Georg Klein: Neuer Posten bei der Bundeswehr

Bonn - Die Personalie findet sich in der aktuellen Ausgabe der Bundeswehr-Wochenzeitung "aktuell": Der durch die Kunduz-Affäre bekannt gewordene Oberst Georg Klein ist befördert und zum Brigadegeneral ernannt worden. Klein wird in der kurzen Meldung auf der dritten Seite der Zeitung zusammen mit weiteren Bundeswehrsoldaten genannt, die von Staatssekretär Stéphane Beemelmans befördert wurden.

Klein hatte am 4. September 2009 in Afghanistan den Befehl zur Bombardierung von zwei Tanklastzügen nahe Kunduz erteilt. Dabei waren fast 100 Zivilisten getötet worden - die Kunduz-Affäre wurde zu einem der größten Skandale der Bundeswehr während des Afghanistan-Einsatzes. Klein wurde damals wegen des Einsatzes über Monate massiv kritisiert, die Staatsanwaltschaft ermittelte, das Verfahren wurde später eingestellt.
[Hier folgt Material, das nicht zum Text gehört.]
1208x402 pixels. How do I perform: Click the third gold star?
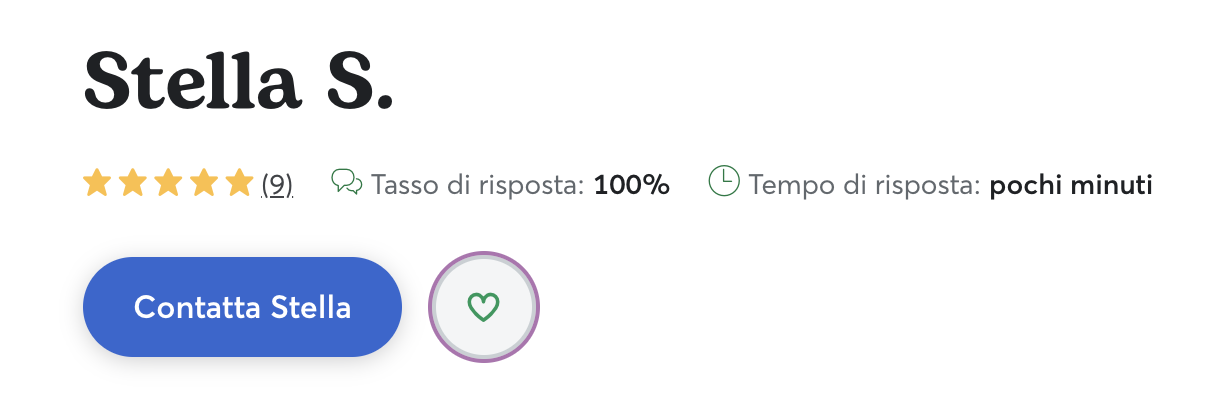pyautogui.click(x=168, y=183)
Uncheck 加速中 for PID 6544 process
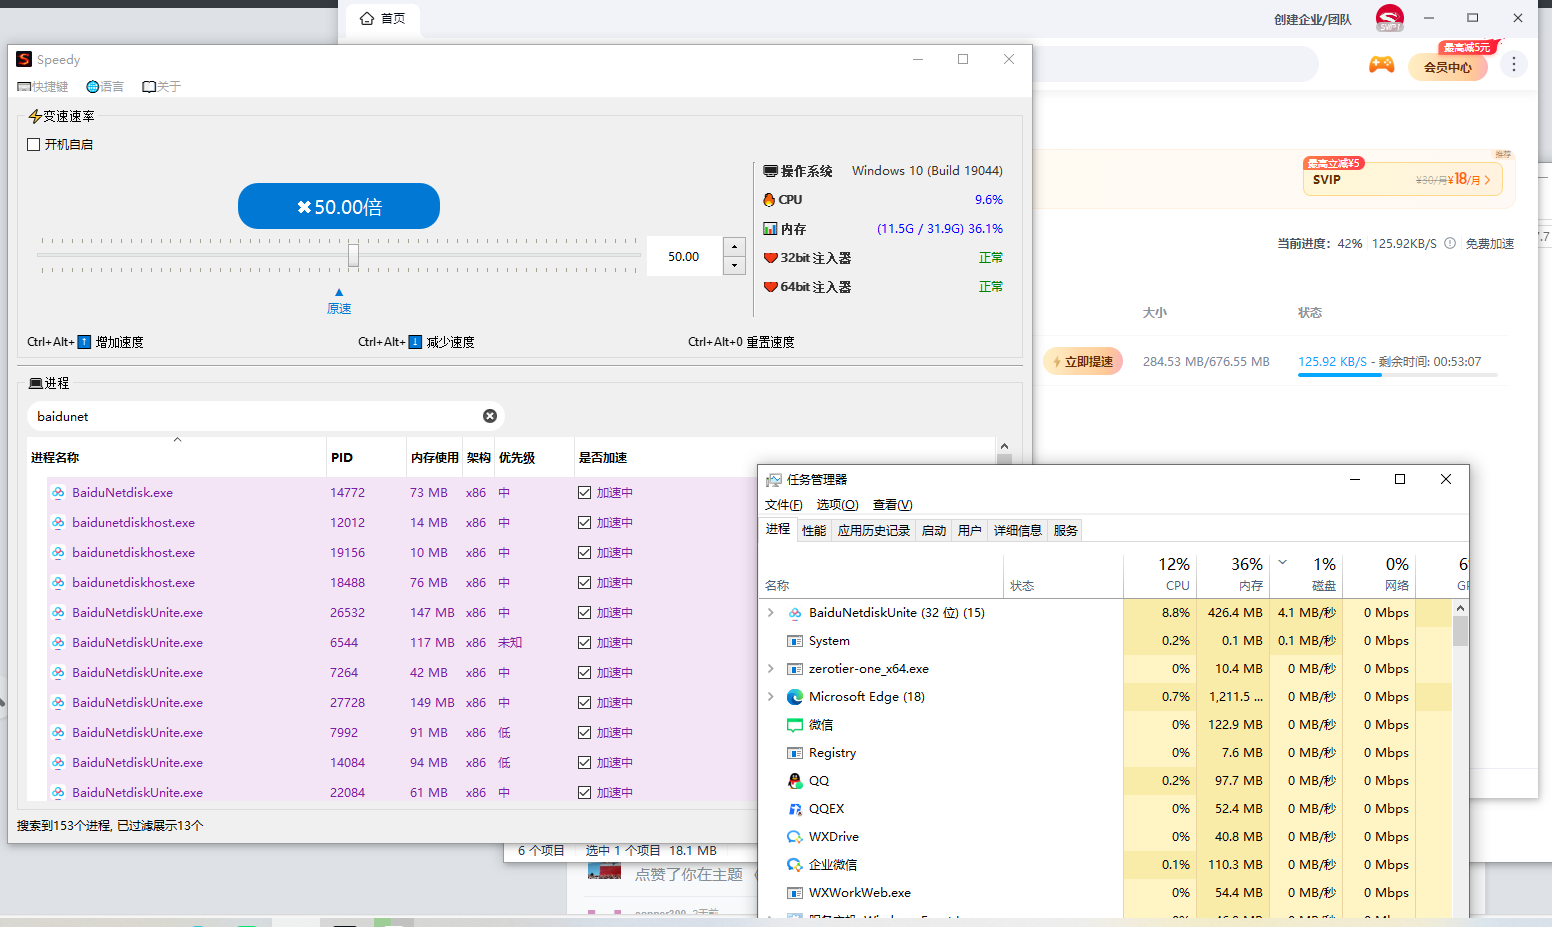The width and height of the screenshot is (1552, 927). (585, 643)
Auch die Bundeswehr verzichtete nach mehrmonatiger Prüfung darauf, ein Disziplinarverfahren gegen Klein einzuleiten.

Klein hatte die Tanklaster für eine potentielle Gefahr für das deutsche Feldlager angesehen. Die Bomben auf die beiden Laster, die in einem Flussbett festgefahren waren, töteten jedoch hauptsächlich Zivilisten, die sich aus den Tanks Sprit abzapften. Die Bundeswehr entschädigte nach dem Angriff Dutzende Familien, es gibt aber immer noch Afghanen, die Ansprüche erheben.

Die Nato hatte das Bombardement intensiv untersucht und schwerwiegende Fehler bei der Erteilung des Abwurfbefehls identifiziert. Zentral dabei war, dass Klein als ranghöchster Kommandeur gegenüber den Bomberpiloten einen aktuellen Angriff auf Nato-Truppen ("troops in contact") meldete, obwohl dieser nicht vorlag. Ebenso meldete Klein - seinen Aussagen nach unter Berufung auf eine Geheimdienstquelle - dass sich rund um die Tanker hauptsächlich bewaffnete Taliban befänden. Auch dies stellte sich später als falsch heraus.

Die Hinterbliebenen afghanischer Zivilopfer des Bombardements dürfen weiter auf Schadensersatz durch die Bundesrepublik hoffen. Ihre Klage ist zumindest nicht von vorneherein ohne Aussicht auf Erfolg. Das Bonner Landgericht war zuletzt beim Prozessauftakt nicht dem Antrag der Bundesrepublik gefolgt, die Klage aus mehreren Gründen als unzulässig abzuweisen. Die Bundesrepublik ist nach Ansicht der Kläger und ihrer Anwälte als Dienstherr des damaligen Kommandeurs Klein zur Zahlung von Schadensersatz und Schmerzensgeld verpflichtet.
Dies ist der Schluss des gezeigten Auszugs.